Primary immune regulatory disorders (PIRD) comprise a heterogeneous group of monogenic disorders that impact homeostatic control of inflammation and immune tolerance. Patients with a PIRD typically present to medical care with symptoms of autoimmunity or hyperinflammation as the dominant clinical feature, symptoms that include fever, rash, lymphadenopathy, organomegaly, arthritis, and colitis are commonplace. Notably, PIRDs are a distinct entity from primary immune deficiency disorders (PIDD), which are primarily defined by a qualitative or quantitative defect in immunity, which manifests as a susceptibility to recurrent infections. PIDDs and PIRDs can be challenging to differentiate because the clinical presentations can be similar. Red flags for PIRDs include multiple autoimmune diagnoses in the same patient, chronic lymphadenopathy, hepatomegaly, and/or splenomegaly, chronic colitis, hemophagocytic lymphohistiocytosis (HLH), Epstein Barr virus (EBV) susceptibility, recurrent or persistent fever, vasculitis, and sterile inflammation. For simplicity in this brief review, we limit our discussion of PIRDs to the following categories multiple autoimmune diseases, immune dysregulation with colitis, disorders with HLH and/or EBV susceptibility, autoinflammatory syndromes, type 1 interferonopathies, and disorders of sterile inflammation. Diagnosing a PIRD requires a broad immune evaluation for both immune system deficiencies and inflammation, along with genetic testing. Given the complex nature of these diseases, treatment often requires a team of subspecialists.

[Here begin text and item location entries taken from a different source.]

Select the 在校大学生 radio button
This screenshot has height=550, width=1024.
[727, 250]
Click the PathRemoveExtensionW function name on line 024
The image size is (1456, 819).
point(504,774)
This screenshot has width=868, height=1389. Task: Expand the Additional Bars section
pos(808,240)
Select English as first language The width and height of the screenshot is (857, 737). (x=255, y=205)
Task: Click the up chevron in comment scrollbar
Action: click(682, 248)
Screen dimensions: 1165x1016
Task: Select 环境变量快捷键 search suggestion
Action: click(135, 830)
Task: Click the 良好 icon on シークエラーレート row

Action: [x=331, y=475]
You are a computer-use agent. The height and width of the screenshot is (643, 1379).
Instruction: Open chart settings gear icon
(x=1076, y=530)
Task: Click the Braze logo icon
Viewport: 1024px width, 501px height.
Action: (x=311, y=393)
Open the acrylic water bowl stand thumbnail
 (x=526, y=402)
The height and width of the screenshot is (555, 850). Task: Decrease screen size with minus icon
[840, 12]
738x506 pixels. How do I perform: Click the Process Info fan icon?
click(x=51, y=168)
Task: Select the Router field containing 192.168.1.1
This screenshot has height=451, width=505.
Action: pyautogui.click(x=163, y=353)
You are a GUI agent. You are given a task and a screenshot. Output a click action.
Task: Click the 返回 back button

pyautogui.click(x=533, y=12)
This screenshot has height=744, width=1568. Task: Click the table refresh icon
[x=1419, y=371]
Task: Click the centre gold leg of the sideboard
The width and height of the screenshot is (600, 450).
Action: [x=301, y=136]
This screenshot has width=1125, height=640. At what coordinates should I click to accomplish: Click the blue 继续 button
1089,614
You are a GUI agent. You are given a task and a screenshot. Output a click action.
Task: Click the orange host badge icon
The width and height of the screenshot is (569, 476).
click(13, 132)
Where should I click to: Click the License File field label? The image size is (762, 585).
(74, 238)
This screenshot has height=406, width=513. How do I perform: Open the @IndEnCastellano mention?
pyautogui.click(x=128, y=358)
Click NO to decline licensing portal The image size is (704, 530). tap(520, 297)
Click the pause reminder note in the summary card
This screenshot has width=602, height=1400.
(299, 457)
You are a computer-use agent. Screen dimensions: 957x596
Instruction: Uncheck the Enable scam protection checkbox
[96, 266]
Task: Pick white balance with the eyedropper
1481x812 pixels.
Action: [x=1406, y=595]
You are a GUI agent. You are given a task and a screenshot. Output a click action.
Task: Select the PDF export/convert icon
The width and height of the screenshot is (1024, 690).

Treatment, depending on the specific diagnosis, may be somewhat empiric with nonspecific immune modulators, symptom-directed therapies, and, in severe cases, hematopoietic stem cell transplantation; however, with the increasing number of biologics available, we are often able to use targeted immune therapy or even gene therapy.
查看原文
分享 分享
微信好友 朋友圈 QQ好友 复制链接
本刊更多论文
免疫缺陷:原发性免疫调节紊乱(PIRDs)概述。
原发性免疫调节失调症(PIRD)是一组影响炎症和免疫耐受平衡控制的单基因疾病。原发性免疫调节失调症患者通常以自身免疫或高炎症症状为主要临床特征就诊,常见症状包括发热、皮疹、淋巴结病、器官肿大、关节炎和结肠炎。值得注意的是,PIRD 与原发性免疫缺陷症(PIDD)不同,后者主要是指免疫力在质或量上的缺陷,表现为易反复感染。PIDD 和 PIRD 的临床表现可能很相似,因此很难区分。PIRDs 的信号包括:同一患者有多个自身免疫性诊断、慢性淋巴结病、肝肿大和/或脾肿大、慢性结肠炎、嗜血细胞淋巴组织细胞增多症(HLH)、Epstein Barr 病毒(EBV)易感性、反复或持续发热、血管炎和无菌性炎症。在这篇简短的综述中,为简便起见,我们将 PIRD 的讨论范围限制在以下几类:多种自身免疫性疾病、结肠炎免疫调节失调、HLH 和/或 EBV 易感性疾病、自身炎症综合征、1 型干扰素病和无菌性炎症疾病。诊断 PIRD 需要对免疫系统缺陷和炎症进行广泛的免疫评估,同时进行基因检测。鉴于这些疾病的复杂性,治疗通常需要一个亚专科医生团队。根据具体的诊断结果,治疗方法可能是经验性的非特异性免疫调节剂、症状导向疗法,严重的病例还可能需要进行造血干细胞移植;不过,随着生物制剂的日益增多,我们通常能够使用靶向免疫疗法甚至基因疗法。
本文章由计算机程序翻译,如有差异,请以英文原文为准。
求助全文
约1分钟内获得全文 去求助
来源期刊
自引率
0.00%
发文量
0
期刊最新文献
Real-world outcomes in patients with hereditary angioedema prescribed lanadelumab versus other prophylaxis. Protective antibody concentrations in primary immunodeficiency following infusion with 5% or 10% intravenous immunoglobulin. Immunodeficiency: Overview of primary immune regulatory disorders (PIRDs). Essentials of an immunodeficiency primer: A practical reference for the allergist/immunologist and the allergy-immunology fellow-in-training (FIT). Immunodeficiency: Gene therapy for primary immune deficiency.
×
引用
GB/T 7714-2015
复制
MLA
复制
APA
复制
导出至
BibTeX EndNote RefMan NoteFirst NoteExpress
×
×
提示
您的信息不完整,为了账户安全,请先补充。
现在去补充
×
提示
您因"违规操作"
具体请查看互助需知
我知道了
×
提示
现在去查看 取消
×
提示
确定
0
微信
客服QQ
Book学术公众号 扫码关注我们
反馈
×
意见反馈
请填写您的意见或建议
请填写您的手机或邮箱
已复制链接
已复制链接
快去分享给好友吧!
我知道了
×
扫码分享
扫码分享
Book学术官方微信
Book学术文献互助
Book学术文献互助群
群 号:481959085
Book学术
文献互助 智能选刊 最新文献 互助须知 联系我们:info@booksci.cn
Book学术提供免费学术资源搜索服务,方便国内外学者检索中英文文献。致力于提供最便捷和优质的服务体验。